Another interesting possibility in the area of recycling concerns a ubiquitous material in our civilisation that often ends up in the rubbish bin: plastic. Using it in construction is one way of giving it a definitive use. Many researchers are working on the manufacture of building elements from plastics, such as paving, bricks, roofing and beams. According to Sibele Cestari of Queen’s University Belfast, the properties of plastic waste make it the perfect building material: mouldable, lightweight, strong, durable, waterproof and recyclable.
The search is on for new materials that can replace cement as a basic ingredient in construction. They need to work as binding agents and also set at room temperature without the use of calcium carbonate and without CO2 emissions. Since the 1970s, cements based on geopolymers have been the main choice. They are made from aluminosilicates, which in the presence of an alkaline agent and water react to form a gel that sets even faster than conventional cement; in fact, their rapid curing can be a drawback. Metakaolin—a derivative of the clay mineral kaolinite—or fly ash are used as raw materials, and even industrial by-products such as slag can also be added to cement. Several companies produce these cements, which reduce emissions compared to conventional cements by 80-90%, but their applications are as yet limited, and there is still a lack of standards to facilitate more widespread use.

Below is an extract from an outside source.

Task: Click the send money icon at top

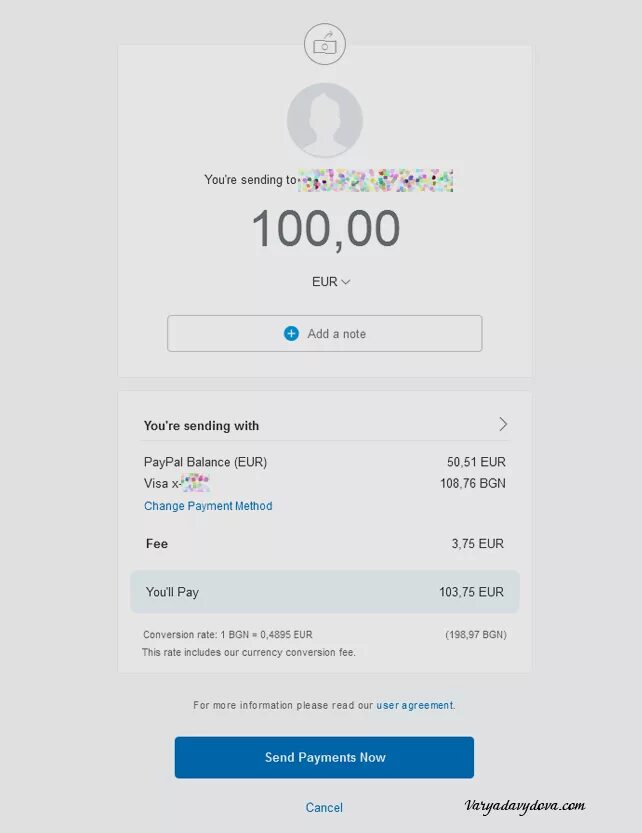Action: (x=325, y=44)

Research into innovative new materials that can replace or reduce the use of cement is focusing on options such as biocements that grow in a similar way to coral thanks to the action of microorganisms; carbon concretes that use plant fibres to reduce the use of cement—the first building made of this material is being developed in Germany; bricks made from cigarette butts, and other varied proposals. However, all of these are likely to be of very limited use. In this field, one curiosity that stands out is transparent wood, which is obtained by means of certain chemical treatments. Although it won’t replace cement, it offers the possibility of manufacturing windows with greater insulating power than glass.

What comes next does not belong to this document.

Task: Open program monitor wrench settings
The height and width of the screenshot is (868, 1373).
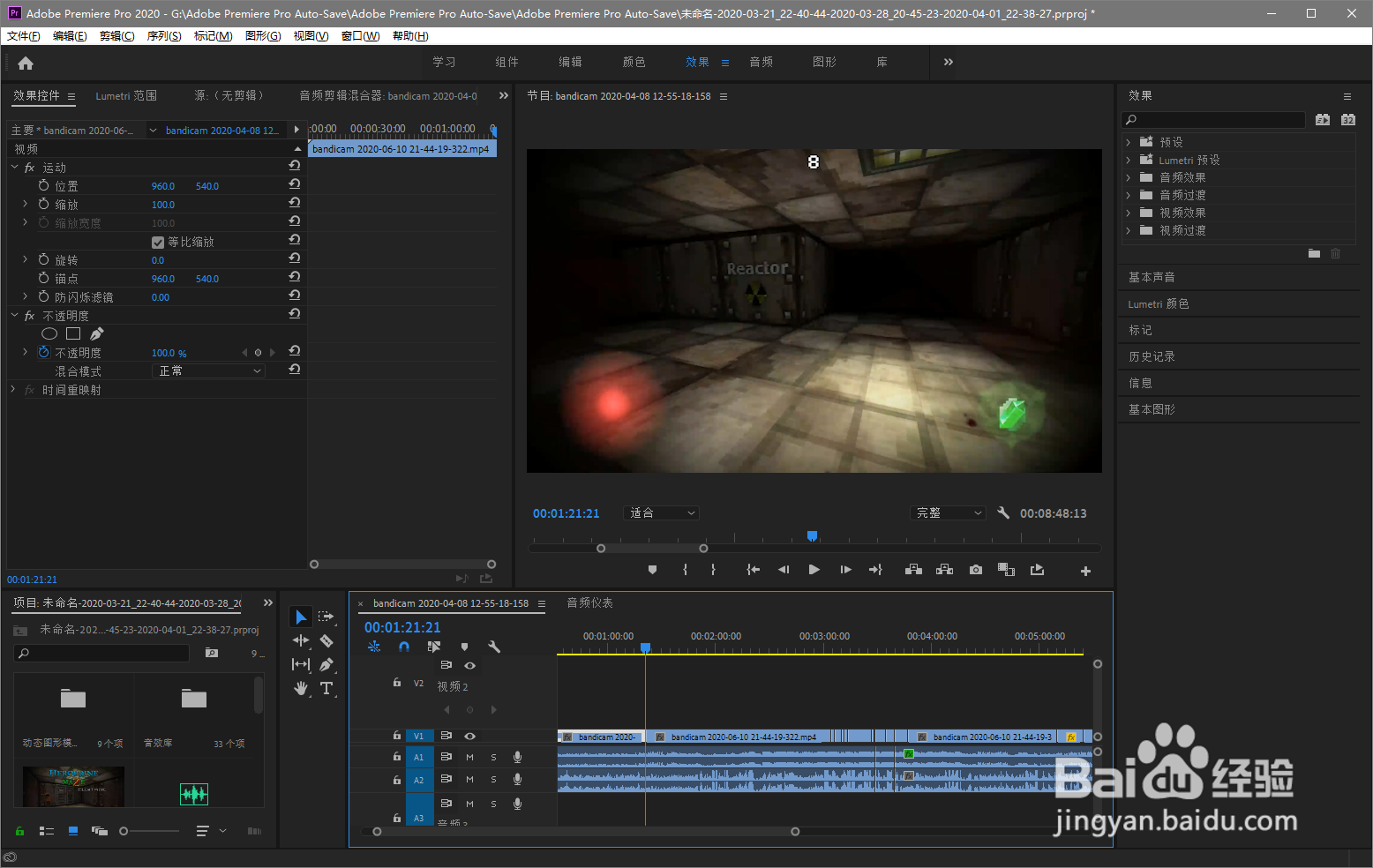Action: coord(1003,513)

A return to the traditional
Finally, given that it is not easy to develop new innovative materials for large-scale use at a price comparable to that of concrete, the construction industry is turning to traditional materials that are currently used much less, but which experts place at the top of the list of the most sustainable. A 2019 survey of more than 500 architects, engineers and construction professionals revealed that bamboo is considered the fastest growing sustainable material. Timber and cork also tend to feature among sustainable building preferences, along with rammed earth, a technique that has been used around the world for thousands of years, including in the Great Wall of China.
These traditional materials are also the subject of innovation. Timbercrete, created in Australia, combines concrete with wood sawdust. Cross-Laminated Timber (CLT) was developed in the 1990s and is now even used for high-rise buildings; an 80-storey wooden skyscraper has been proposed in Chicago. As for bamboo, traditionally used in Asia, its excellent mechanical properties and rapid growth—making it more renewable than wood— have boosted its popularity. Its modular use offers great versatility for building structures, which is why many experts consider it to be the eco-sustainable construction material of the future. Among the most notable projects using this material is the roof of Terminal 4 of the Madrid-Barajas airport.